What the exercise asks =
Only lines that contain the word "Precision" belong in the answer; copy them from the records below.

Collected data entries
*** Begin section ***

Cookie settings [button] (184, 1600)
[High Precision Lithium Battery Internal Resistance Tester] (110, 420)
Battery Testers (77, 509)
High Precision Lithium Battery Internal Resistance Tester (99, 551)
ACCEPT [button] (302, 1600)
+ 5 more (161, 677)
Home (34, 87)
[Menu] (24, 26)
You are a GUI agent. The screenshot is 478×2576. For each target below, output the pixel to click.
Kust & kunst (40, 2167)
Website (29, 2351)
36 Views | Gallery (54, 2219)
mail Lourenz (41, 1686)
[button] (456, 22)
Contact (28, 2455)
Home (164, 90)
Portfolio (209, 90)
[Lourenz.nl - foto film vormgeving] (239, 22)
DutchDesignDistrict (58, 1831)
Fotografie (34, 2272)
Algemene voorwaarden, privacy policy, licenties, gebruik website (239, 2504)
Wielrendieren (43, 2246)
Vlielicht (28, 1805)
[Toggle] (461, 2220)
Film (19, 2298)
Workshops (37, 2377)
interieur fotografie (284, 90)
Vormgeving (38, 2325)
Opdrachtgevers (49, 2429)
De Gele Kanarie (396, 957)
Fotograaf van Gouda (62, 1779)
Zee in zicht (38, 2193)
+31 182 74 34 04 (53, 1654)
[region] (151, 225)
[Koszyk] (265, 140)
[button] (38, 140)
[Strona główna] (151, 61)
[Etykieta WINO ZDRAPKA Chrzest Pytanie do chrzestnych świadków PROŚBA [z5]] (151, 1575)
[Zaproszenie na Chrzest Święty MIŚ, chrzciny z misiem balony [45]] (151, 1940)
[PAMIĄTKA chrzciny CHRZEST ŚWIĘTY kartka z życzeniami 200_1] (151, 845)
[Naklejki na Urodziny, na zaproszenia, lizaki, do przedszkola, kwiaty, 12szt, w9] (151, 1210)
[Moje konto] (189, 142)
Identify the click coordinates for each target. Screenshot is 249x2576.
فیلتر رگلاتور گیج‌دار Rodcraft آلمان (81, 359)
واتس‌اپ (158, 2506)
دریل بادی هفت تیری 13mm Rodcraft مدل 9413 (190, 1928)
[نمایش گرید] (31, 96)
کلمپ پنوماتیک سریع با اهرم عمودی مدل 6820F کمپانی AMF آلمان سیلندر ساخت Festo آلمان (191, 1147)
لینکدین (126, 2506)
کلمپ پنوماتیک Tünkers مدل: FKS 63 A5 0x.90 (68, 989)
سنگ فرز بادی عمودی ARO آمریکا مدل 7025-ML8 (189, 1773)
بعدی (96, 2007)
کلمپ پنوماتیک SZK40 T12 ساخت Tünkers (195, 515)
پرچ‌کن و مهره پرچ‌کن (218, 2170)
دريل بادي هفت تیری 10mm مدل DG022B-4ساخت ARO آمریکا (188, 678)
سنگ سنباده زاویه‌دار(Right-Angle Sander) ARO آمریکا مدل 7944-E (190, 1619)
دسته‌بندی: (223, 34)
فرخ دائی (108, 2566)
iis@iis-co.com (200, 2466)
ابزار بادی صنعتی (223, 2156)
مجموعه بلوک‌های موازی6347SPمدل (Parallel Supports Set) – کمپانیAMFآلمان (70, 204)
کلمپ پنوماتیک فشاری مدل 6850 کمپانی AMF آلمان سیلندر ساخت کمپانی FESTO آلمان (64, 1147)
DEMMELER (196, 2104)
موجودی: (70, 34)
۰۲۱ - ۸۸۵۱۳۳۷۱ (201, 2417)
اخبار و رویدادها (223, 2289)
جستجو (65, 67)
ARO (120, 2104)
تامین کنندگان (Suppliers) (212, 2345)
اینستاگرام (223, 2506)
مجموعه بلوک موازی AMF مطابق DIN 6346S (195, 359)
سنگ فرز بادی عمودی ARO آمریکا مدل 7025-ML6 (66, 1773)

*** End section ***

Task answer =
[High Precision Lithium Battery Internal Resistance Tester] (110, 420)
High Precision Lithium Battery Internal Resistance Tester (99, 551)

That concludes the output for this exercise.